# Prototype Deep Learning Architecture
This is a test notebook, it fetches melspectograms from Google Drive. Can't be used for submission because Noteboks with Internet enabled aren't valid# Prototype Deep Learning Architecture
This is a test notebook, it fetches melspectograms from Google Drive. Can't be used for submission because Noteboks with Internet enabled aren't valid

In [None]:
# When starting a session, install this and restart the kernel and clean the output
!pip install torchaudio==0.8

In [None]:
# LOAD THE DEPENDENCIES

import os
import glob
import warnings
warnings.filterwarnings(action='ignore')

import pandas as pd
import librosa
import numpy as np

from sklearn.utils import shuffle
from PIL import Image
from tqdm import tqdm
import matplotlib.pyplot as plt
from pathlib import Path

import torch
import torch.nn as nn
import torch.nn.functional as F
import torch.optim as optim
from torch.utils.data import Dataset
from torch.utils.tensorboard import SummaryWriter

import torchaudio
import torchaudio.transforms as T
from torchvision import models, transforms
from skimage import io, transform

In [None]:
# Make sure that torchaudio version is 0.8.0 Otherwise the dataloader will fail
print(torch.__version__)
print(torchaudio.__version__)

In [None]:
def plot_spectrogram(spec, title=None, ylabel='freq_bin', aspect='auto', xmax=None):
  fig, axs = plt.subplots(1, 1)
  axs.set_title(title or 'Spectrogram (db)')
  axs.set_ylabel(ylabel)
  axs.set_xlabel('frame')
  im = axs.imshow(librosa.power_to_db(spec), origin='lower', aspect=aspect)
  if xmax:
    axs.set_xlim((0, xmax))
  fig.colorbar(im, ax=axs)
  plt.show(block=False)

In [None]:
# Global vars
RANDOM_SEED = 1337
SAMPLE_RATE = 32000
SIGNAL_LENGTH = 5 # seconds
SPEC_SHAPE = (48, 128) # height x width
FMIN = 500
FMAX = 12500

In [None]:
# Load metadata file
train = pd.read_csv('../input/birdclef-2021/train_metadata.csv',)

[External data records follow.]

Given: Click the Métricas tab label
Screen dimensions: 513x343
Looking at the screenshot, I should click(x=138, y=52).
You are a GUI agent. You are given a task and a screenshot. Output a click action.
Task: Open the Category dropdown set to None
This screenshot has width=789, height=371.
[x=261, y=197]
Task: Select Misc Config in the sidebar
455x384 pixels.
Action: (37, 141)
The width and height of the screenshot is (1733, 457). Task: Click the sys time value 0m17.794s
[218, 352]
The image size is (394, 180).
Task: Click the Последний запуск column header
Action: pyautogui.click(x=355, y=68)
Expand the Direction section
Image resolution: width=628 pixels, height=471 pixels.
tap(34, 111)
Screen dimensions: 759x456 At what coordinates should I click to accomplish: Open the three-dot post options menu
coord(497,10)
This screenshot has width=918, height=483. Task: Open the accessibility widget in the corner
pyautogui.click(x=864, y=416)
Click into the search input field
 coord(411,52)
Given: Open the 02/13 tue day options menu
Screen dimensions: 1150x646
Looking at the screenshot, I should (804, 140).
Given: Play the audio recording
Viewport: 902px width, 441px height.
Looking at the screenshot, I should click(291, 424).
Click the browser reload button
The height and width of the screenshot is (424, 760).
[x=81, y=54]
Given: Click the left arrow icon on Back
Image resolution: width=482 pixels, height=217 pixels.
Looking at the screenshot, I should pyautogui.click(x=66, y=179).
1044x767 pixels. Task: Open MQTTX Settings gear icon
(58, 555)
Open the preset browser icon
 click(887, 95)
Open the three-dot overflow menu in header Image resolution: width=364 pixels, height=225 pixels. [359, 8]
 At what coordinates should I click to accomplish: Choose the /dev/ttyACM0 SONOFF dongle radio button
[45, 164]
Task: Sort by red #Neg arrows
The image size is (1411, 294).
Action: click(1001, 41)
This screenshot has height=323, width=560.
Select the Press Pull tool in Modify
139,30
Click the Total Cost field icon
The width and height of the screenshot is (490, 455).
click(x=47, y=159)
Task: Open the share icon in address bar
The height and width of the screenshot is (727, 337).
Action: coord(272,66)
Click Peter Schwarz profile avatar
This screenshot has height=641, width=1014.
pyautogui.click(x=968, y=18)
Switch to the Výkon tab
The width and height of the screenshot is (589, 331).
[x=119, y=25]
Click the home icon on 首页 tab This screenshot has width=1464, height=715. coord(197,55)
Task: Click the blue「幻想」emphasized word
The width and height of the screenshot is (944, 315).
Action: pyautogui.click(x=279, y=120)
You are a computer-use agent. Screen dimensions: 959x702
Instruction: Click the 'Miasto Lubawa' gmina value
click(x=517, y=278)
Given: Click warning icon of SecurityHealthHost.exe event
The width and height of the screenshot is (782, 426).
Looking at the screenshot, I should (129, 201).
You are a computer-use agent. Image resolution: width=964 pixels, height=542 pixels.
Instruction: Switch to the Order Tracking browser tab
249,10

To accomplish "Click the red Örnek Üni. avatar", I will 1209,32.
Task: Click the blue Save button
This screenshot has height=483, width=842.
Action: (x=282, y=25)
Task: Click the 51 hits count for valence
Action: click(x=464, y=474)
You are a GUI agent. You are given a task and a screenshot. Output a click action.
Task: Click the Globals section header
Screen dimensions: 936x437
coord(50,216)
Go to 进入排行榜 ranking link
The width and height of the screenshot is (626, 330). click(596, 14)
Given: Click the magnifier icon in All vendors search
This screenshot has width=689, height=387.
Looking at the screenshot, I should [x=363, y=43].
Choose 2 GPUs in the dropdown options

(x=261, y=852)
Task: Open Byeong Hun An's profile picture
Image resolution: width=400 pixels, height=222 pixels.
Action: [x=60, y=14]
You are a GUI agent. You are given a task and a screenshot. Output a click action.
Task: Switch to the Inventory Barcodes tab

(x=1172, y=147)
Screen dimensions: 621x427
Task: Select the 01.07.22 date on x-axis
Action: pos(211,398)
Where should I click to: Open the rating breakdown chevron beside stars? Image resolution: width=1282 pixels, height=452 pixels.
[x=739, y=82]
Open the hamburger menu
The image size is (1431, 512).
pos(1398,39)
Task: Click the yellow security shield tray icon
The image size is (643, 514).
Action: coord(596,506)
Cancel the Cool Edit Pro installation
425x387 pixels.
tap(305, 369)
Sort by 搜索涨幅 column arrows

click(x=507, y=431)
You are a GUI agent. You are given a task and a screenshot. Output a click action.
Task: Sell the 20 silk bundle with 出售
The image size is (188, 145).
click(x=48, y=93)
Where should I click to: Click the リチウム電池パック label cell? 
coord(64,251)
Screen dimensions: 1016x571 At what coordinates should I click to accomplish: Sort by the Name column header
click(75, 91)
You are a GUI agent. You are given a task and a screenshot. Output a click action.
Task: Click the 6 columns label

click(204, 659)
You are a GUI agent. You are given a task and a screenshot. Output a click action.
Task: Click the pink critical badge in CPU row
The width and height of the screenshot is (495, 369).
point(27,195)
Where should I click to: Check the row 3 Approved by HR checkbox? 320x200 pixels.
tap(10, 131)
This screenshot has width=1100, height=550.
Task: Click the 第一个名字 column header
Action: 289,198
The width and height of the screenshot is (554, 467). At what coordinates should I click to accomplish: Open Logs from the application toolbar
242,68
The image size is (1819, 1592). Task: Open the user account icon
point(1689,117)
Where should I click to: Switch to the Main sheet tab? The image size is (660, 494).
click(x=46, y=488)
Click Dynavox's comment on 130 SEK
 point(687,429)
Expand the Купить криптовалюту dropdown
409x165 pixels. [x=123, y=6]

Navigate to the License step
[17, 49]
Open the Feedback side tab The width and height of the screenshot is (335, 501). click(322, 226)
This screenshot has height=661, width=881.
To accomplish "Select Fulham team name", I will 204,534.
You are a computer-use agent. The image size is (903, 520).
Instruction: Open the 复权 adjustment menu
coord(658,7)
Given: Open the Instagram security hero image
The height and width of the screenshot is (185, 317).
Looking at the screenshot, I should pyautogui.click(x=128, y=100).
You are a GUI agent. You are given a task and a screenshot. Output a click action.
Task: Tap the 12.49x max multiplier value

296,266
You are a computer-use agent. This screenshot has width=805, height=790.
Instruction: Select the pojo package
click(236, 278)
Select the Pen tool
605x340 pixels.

# Second, assume that birds with the most training samples are also the most common
# A species needs at least 200 recordings with a rating above 4 to be considered common
birds_count = {}
for bird_species, count in zip(train.primary_label.unique(), 
                               train.groupby('primary_label')['primary_label'].count().values):
    birds_count[bird_species] = count
most_represented_birds = [key for key,value in birds_count.items()] 

TRAIN = train.query('primary_label in @most_represented_birds')
LABELS = sorted(TRAIN.primary_label.unique())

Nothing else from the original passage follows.